------ The input ------

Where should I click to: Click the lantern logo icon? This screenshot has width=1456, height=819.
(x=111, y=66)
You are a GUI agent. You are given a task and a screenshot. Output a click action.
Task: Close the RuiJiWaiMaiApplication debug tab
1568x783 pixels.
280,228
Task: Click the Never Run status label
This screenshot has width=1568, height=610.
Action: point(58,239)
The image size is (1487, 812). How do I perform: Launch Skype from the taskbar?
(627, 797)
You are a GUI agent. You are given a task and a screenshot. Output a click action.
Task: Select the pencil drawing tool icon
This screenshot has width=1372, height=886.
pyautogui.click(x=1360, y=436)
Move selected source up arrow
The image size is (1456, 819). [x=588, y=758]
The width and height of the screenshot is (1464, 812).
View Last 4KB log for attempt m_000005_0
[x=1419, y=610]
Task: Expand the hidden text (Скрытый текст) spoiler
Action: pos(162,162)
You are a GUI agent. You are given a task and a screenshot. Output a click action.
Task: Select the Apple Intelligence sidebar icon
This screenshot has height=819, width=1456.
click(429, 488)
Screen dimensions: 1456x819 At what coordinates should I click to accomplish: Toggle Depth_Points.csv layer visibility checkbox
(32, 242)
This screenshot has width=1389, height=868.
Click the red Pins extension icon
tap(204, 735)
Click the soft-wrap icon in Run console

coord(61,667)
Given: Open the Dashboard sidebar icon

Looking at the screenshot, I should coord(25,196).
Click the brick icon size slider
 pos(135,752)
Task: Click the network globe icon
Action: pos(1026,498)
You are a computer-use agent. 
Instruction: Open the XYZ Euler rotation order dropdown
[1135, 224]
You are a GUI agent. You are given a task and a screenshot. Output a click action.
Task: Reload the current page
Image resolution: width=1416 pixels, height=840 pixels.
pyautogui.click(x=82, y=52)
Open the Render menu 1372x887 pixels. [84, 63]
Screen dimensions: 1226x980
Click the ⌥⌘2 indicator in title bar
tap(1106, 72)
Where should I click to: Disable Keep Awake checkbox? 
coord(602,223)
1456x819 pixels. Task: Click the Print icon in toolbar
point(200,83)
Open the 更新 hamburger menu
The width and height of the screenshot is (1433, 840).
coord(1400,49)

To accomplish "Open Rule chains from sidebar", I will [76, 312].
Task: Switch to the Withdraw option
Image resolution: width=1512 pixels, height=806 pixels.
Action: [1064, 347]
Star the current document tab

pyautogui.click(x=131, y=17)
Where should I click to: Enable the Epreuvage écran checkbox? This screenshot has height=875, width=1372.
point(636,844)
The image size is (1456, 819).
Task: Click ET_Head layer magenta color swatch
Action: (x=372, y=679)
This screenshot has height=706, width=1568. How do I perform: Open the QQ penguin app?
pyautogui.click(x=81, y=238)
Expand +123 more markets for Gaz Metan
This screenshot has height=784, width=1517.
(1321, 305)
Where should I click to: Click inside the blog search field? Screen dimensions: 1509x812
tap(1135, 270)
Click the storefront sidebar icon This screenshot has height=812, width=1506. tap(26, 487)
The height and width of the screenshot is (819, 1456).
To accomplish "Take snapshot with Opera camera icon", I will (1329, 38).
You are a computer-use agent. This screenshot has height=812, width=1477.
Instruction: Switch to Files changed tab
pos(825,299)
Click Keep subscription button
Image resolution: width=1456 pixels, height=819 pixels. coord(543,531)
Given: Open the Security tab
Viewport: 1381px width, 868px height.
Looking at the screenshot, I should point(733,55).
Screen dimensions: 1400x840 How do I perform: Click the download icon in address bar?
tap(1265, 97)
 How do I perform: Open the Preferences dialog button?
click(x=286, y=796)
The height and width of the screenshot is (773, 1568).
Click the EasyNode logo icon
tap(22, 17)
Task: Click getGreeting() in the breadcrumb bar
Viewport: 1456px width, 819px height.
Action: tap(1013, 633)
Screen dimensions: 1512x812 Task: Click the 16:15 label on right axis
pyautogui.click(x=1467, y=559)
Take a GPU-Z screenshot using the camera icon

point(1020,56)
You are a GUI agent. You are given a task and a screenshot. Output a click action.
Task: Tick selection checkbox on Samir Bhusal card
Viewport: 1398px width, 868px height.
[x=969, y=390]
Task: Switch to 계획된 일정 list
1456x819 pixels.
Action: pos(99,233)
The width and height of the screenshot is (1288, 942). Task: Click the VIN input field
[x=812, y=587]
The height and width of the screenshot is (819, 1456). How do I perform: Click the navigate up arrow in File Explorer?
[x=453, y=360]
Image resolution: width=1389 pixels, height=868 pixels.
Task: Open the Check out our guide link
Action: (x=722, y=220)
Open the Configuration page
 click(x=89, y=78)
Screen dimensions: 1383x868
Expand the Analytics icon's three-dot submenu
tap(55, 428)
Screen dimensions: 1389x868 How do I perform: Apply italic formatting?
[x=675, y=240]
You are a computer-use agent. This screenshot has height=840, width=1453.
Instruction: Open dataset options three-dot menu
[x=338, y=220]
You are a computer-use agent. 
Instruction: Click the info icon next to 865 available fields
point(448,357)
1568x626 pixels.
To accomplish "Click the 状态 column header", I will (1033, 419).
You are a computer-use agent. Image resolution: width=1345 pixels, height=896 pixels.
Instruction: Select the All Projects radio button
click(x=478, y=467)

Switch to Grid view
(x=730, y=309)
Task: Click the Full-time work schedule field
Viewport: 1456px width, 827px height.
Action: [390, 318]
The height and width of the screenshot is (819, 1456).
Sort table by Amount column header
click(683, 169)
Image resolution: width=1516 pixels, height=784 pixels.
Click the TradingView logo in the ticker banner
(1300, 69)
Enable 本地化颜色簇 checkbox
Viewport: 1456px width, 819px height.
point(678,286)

------

Assigned task: Return, without any change, only the lines from the one containing "Task: Click the Full-time work schedule field" through the last line of the entries above.

Answer section:
Task: Click the Full-time work schedule field
Viewport: 1456px width, 827px height.
Action: [390, 318]
The height and width of the screenshot is (819, 1456).
Sort table by Amount column header
click(683, 169)
Image resolution: width=1516 pixels, height=784 pixels.
Click the TradingView logo in the ticker banner
(1300, 69)
Enable 本地化颜色簇 checkbox
Viewport: 1456px width, 819px height.
point(678,286)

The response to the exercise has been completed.